Selon ce mode d’analyse, le niveau moyen des prestations sociales est maximum au Danemark et en Suède : respectivement 27,5% et 25% du niveau de vie des actifs en emploi. Il est encore important dans des pays dont le système de protection sociale est le plus ancien tels l’Allemagne (22%), la France (21%), le Royaume-Uni (20%), la Belgique (18%) ou l’Italie (16,5%). Mais il est plus faible dans les pays européens dont les prestations sociales étaient encore à construire au début des années 1990, comme l’Espagne (15%), l’Irlande (16%) et la Grèce (14%).
Toutefois, comme on peut le visualiser sur le graphique et le tableau 1 suivants, les évolutions des montants de prestations sociales ont été très contrastées de 1995 à 2010. D’un côté, les pays du Nord n’ont pas connu de variations importantes : tout juste -0,4% pour le Danemark si l’on compare la moyenne des 8 années du début à celle des 8 années de la fin ; et respectivement -1,4% pour la Suède. En revanche, les cinq pays dont le système de protection sociale est plus installé ont connu une progression sensible du total des prestations entre les périodes 1995-2002 et 2003-2010 : de respectivement +3,7% en Allemagne, +12% en France, +0,8% au Royaume-Uni, +14% en Belgique et +23% en Italie. Enfin, les quatre pays dont le système de protection sociale était en construction ont vu leurs prestations croître le plus entre ces deux périodes de 8 ans : de +35% au Portugal, +21% en Grèce, +32% en Espagne et +49% en Irlande.
Source : Eurostat 2013
Lecture : les niveaux de prestation sociale des deux pays sociaux-démocrates sont en rouge et restent au-dessus de 26% pour le Danemark et de 24 à 27% pour la Suède, soit bien au-dessus des autres pays. Ils restent stables mais se gonflent légèrement au moment des crises de 2003 et 2009. En revanche, les quatre pays dont le système est en construction sont soit en bleu, soit en pourpre pour le Portugal et l’Irlande, deux pays qui connaissent le développement de leurs prestations le plus rapide. Entre ces deux groupes, les prestations sociales des cinq pays en vert dont le système de protection est plus installé augmentent à un rythme moins rapide tout en se gonflant aussi fortement lors de la crise de 2009. Nous pouvons visualiser ainsi la convergence des différents systèmes pour l’ensemble des prestations sociales de ces onze pays : bien moins dispersés en 2010 (de 1 à 1,57) qu’en 1995 (de 1 à 2,5).

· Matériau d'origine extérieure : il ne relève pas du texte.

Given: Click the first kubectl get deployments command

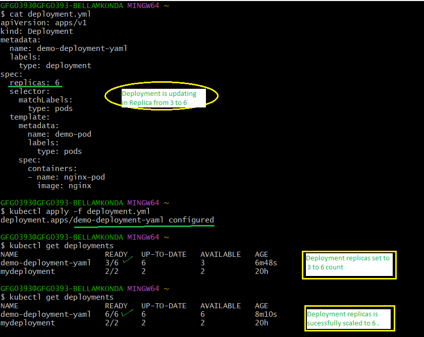Looking at the screenshot, I should 59,245.
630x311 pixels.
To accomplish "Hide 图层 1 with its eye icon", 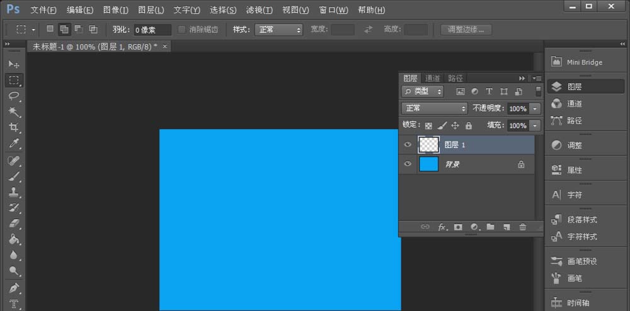I will pyautogui.click(x=408, y=145).
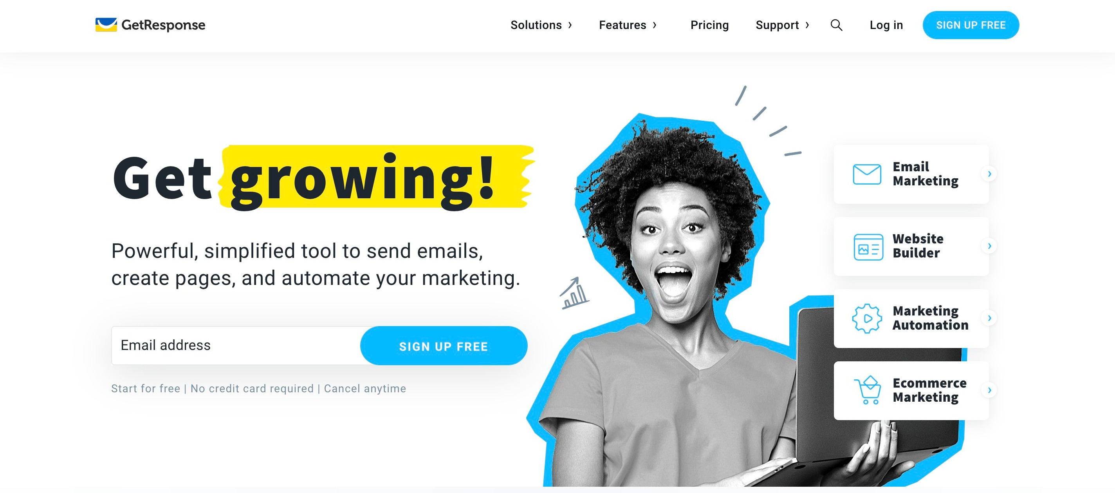The height and width of the screenshot is (493, 1115).
Task: Click the search magnifier icon
Action: (x=836, y=25)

Si nous combinons ces deux visions, l’une statique et l’autre dynamique, nous pouvons chercher à en interpréter la signification. Les hypothèses que je propose ci-dessous prolongent celles que je risquais il y a six ans (cf. Menahem, 2007a et b), même si les données de 2003 à 2010 permettent de les préciser.
- Un modèle social-démocrate caractérise le système de protection sociale du Danemark et de la Suède. Dans ces pays, un fort consensus social et politique et une tradition d’intervention publique légitiment la permanence de protections sociales très larges assurant une couverture universelle de la population, ce qui explique sa stabilité à un haut niveau de sécurité des revenus (voir Strobel, 2003).

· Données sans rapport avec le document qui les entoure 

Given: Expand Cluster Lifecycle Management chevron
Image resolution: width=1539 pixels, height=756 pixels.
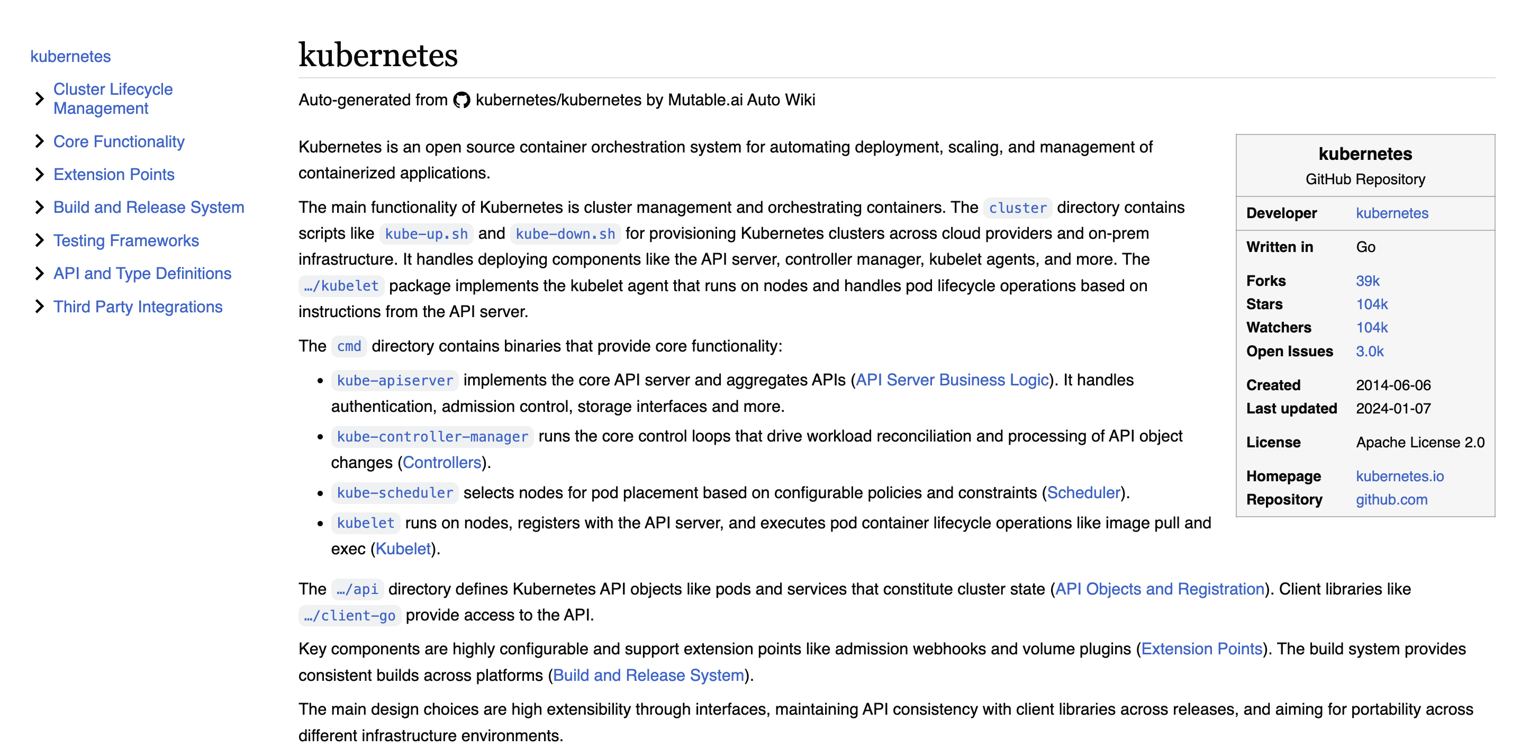Looking at the screenshot, I should click(x=39, y=99).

- Un modèle bien installé de protection sociale, mais dont la légitimité est cependant controversée, recouvre avec de fortes disparités les régimes des pays européens continentaux comme l’Allemagne, la Belgique, la France et l’Italie, tout comme celui du Royaume-Uni fondé, lui, sur d’autres principes mais tout aussi ancien. D’où encore des progressions inégales et toujours des remises en cause par des courants néolibéraux.

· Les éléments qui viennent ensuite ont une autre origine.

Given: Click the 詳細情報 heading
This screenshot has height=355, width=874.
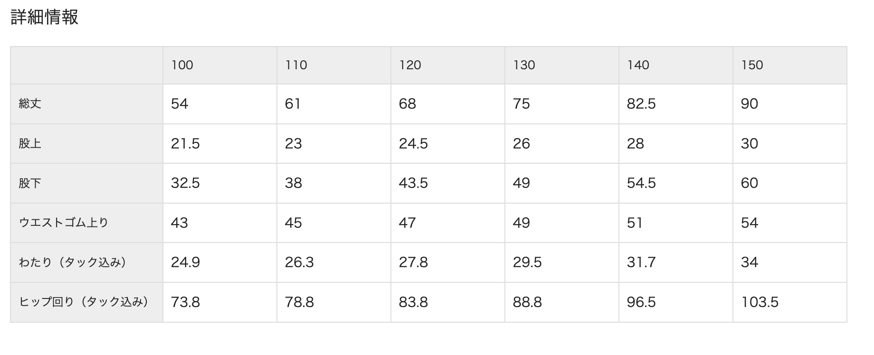Looking at the screenshot, I should click(45, 18).
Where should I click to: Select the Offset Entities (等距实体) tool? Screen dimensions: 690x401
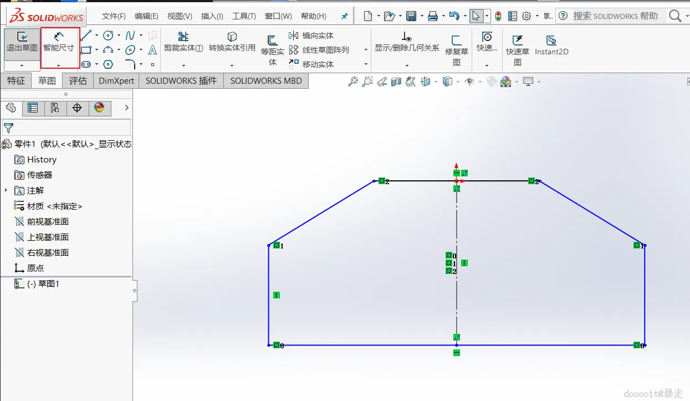[x=272, y=40]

- Un modèle de protection sociale en construction recouvre à la fois des pays du Sud tels l’Espagne, la Grèce et le Portugal et un pays récemment industrialisé, l’Irlande. Tous les quatre combinent à des degrés divers la faiblesse de leur État social, avec la présence de traditions clientélistes et corporatistes. La permanence d’un fort secteur de travail informel se conjugue dans les pays du Sud avec le développement de réseaux familiaux importants (Voir Rhodes et Palier, 1977).
Malgré cette diversité, la présence d’un volant de dépenses pesant, selon les périodes, de 11 à 28% du revenu disponible joue, comme nous allons le voir, un rôle très important dans les évolutions économiques de tous les pays européens.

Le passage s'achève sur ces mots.